The Data Science Portfolio, Part Two: The Building Blocks
(This is the second installment of The Data Science Portfolio series. You can catch up on the first part here.)
Here is a sample plan for crafting a Data Science portfolio project:
1. Data Merging and Cleaning
If your data is from multiple sources or in different formats, now is the time to merge it all together and resolve any issues like missing data, incoherent or inconsistent entries and outliers.
2. Data Exploration and Hypothesis Formation
When starting a new project, the natural first step should always be an exploration of the data in order to gain an intuitive understanding about each variable and about the relationships between them. In data science this step is know as exploratory data analysis, or EDA for short. EDA includes, but is not limited to, data summarization, aggregation, visualization and correlation. This is the stage when the data scientist starts asking questions of the data, and forming hypotheses of what the answers might be. At the end of this stage, the data professional picks 1-2 questions or hypotheses, and proceeds to delve deeper into the advanced analytics needed to obtain an answer.
3. Hypothesis Testing and/or Machine Learning
At this step in the project, we have some intuition about the data, and we have a clear hypothesis or question for further research. Now, it’s time to do a deep dive and look for evidence that answers our question or supports our hypothesis. At this step, we do statistical analysis, feature and model selection and engineering, model training and predictions, cross-validation analysis, and model performance analysis. Did your chosen model/methodology do well on the testing data? Can you do better? This step is typically not a one-off process. You will often want to get back to the beginning and try different approaches until you come up with a satisfactory and defensible answer to your research question or evidence for your hypothesis (or against it).
If you need a refresher on statistics, this book is a great source:
4. Interpret Results and Make Recommendations
Finally, once you are satisfied that your science is sound and your results are tested and validated, it’s time to communicate your results and make business recommendations based on them. Whether you are trying to convince your CMO that one marketing strategy is far superior to another, or your CEO that the new recommender system you have built will deliver a much better user experience and increased profits compared to the old one, now is your time to shine! While all the hard work that you have put in so far is very important to the success of your project, this step can make it or break it. Why? Because all your work so far is very likely either not visible or not accessible to the decision makers in your company, and people tend to mistrust what they don’t understand. Present your results to your stakeholders in the wrong way, and your project has a good chance of not gaining any traction, or never seeing the light of day for its intended purpose. Telling a compelling story with data, and getting buy-in for your recommendations is a very broad and important topic, but here are a few bullet points to steer you in the right direction:
- Plain English, please!
- Evidence, evidence, evidence!
- If it’s too good to be true, it probably isn’t.
- What’s next?
When communicating your results to business stakeholders and making recommendations, use plain, jargon-free language, and steer clear of technical details as much as possible. Start with the bottom line of your results or recommendations, and with how they would best be put into practice for maximum impact.

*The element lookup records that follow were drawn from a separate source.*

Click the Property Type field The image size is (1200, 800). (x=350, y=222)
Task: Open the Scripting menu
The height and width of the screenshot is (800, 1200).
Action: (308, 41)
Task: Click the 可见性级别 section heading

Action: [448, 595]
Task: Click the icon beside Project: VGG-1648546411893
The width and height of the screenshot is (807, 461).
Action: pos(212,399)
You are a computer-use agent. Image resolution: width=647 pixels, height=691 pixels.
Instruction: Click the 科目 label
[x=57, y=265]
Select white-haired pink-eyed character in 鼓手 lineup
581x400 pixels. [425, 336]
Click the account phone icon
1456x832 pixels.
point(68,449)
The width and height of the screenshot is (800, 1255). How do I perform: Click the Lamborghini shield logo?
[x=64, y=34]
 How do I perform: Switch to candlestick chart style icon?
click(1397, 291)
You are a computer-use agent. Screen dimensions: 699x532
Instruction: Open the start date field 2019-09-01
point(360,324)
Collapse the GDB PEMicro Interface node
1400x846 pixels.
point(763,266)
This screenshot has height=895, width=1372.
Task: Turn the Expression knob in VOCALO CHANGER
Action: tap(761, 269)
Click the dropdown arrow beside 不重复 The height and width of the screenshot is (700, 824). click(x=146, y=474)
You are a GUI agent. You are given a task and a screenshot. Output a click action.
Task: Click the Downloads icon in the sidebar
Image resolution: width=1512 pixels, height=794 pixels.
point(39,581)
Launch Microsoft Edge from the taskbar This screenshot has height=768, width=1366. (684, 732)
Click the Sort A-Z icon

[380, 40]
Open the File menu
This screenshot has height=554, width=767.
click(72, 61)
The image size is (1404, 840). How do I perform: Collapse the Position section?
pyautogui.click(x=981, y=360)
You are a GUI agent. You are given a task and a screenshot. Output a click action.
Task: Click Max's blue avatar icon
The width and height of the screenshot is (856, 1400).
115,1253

Link the recommendations you make to specific results from your analysis. Give some background on your thinking and the logic that brought your to that particular conclusion. The more evidence you can provide, the better.
No data science project is every perfect. As data scientists, we make assumptions and inferences, and we define thresholds for success for our projects based on them. There is always a caveat to our findings and limitations to our analyses. When communicating results to stakeholders, it is important to be upfront about the assumptions you’ve made in your work, and to be specific about the scope of your recommendations.
While you have done your best to test and document the solution to your chosen research question or hypothesis, a data story is never finished. If you look back to your EDA step, there are probably several other interesting questions and hypotheses that you uncovered in the data, and that you were not able to pursue in the current project. What are they? What other directions or angles are left to be pursued, that would add to the company’s understanding of the subject being researched?
Congratulations! You have completed your first data science portfolio project! After many hours of work, and hopefully many rounds of feedback from friends and mentors, your data story is informative and compelling. The next step at this point is to share your work and insights with the world by posting your work or linking to it on GitHub, LinkedIn, Kaggle (if using data from there), your personal blog, etc. Answering relevant questions and engaging with the community on Stack Overflow or Quora will also help establish you as an expert in the field, while also increasing your visibility in all these professional channels that recruiters and hiring managers often go to when looking to add data scientists to their teams. As with anything, when starting to build a data science portfolio for the first time, the first project is always the hardest, but you got this: if anyone can do it, it’s you!